Leveraging Wurster Coatings for Controlled Release
Tim Lin, Director of the Technical Services Department, Bora, discusses the benefits of utilising Wurster coating technology, laying out steps to overcome challenges and optimise controlled-release profiles for efficient and effective drug delivery.
A final drug formulation influences the therapeutic activity of an active pharmaceutical ingredient (API) in the body. Each excipient has a purpose — from increasing solubility to improving taste — and the coating or capsule of a solid dose formulation is key. When exposed to the harsh conditions of the gastrointestinal tract, the coating or capsule will break down to release the drug substance over time. These systems remain a favoured option as the drug is slowly released over time, these controlled-release products can also reduce off-target toxicity.
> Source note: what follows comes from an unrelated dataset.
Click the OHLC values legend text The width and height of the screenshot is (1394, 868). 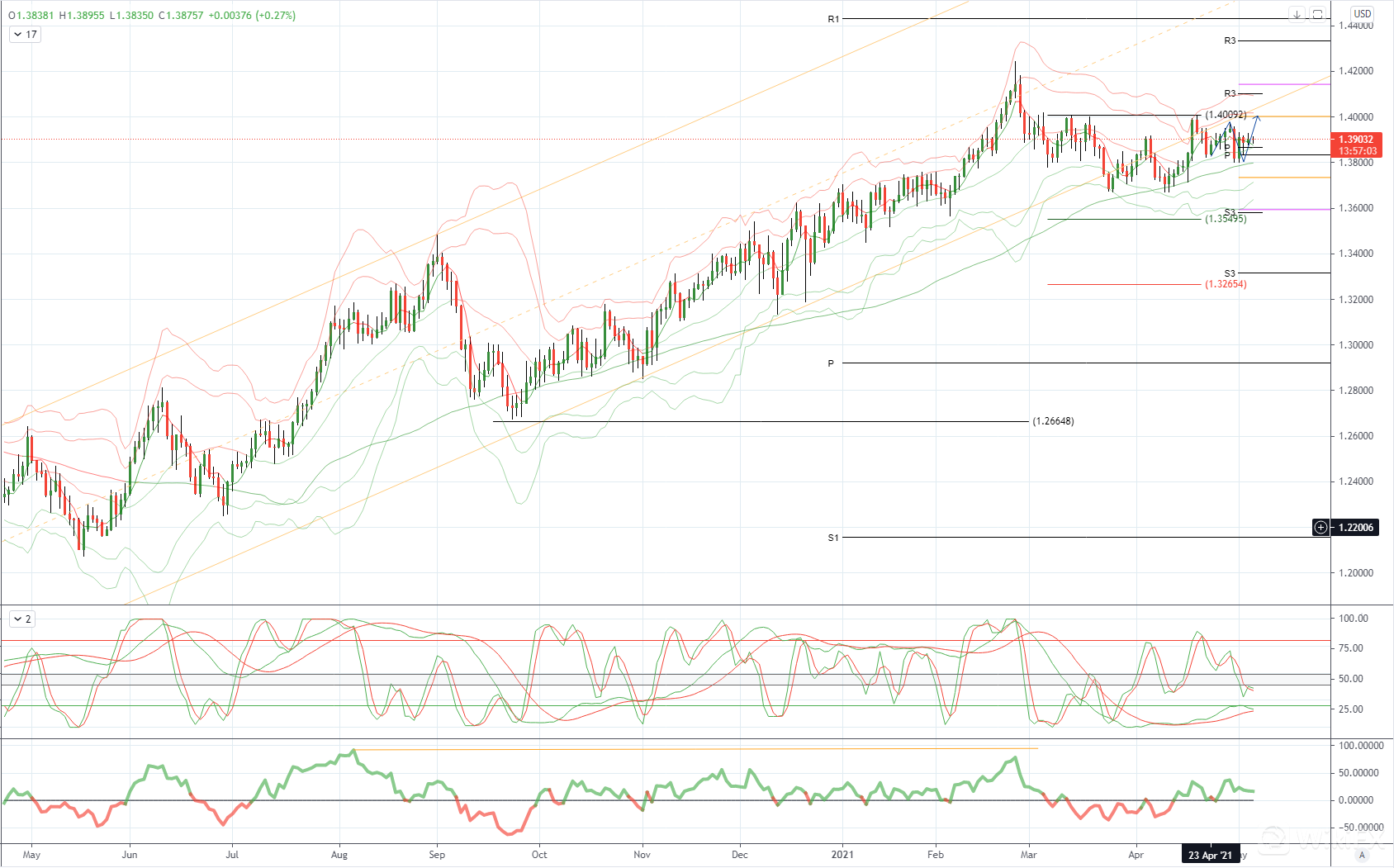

Encapsulation of a drug protects the API from environmental factors such as moisture and oxidisation, extending product shelf life. With a range of options, choosing the right coating or capsule for a drug product is crucial to ensure a high-quality product. The prevalent choice within the pharmaceutical industry is Wurster coatings.
Harnessing coating technology and overcoming challenges
Wurster technology is a frequently used particle coating method that produces uniformly coated particles for controlled product release. The coating process involves loading the substrate into a fluidised bed chamber, spraying with the coating substrate suspended in a solvent and drying.
Compatible with a wide range of particle shapes and sizes, this method can be used for a variety of drug compositions. This process is suitable for automation, leading to a cost-effective method that can be easily scaled.
Even though it is used as a tool to produce high-quality, stable and effective controlled-release profiles, the Wurster coating method is subject to limitations, including:
● Incomplete coating: This can lead to an uneven final coating, resulting in inconsistent drug release profiles and unpredictable therapeutic outcomes.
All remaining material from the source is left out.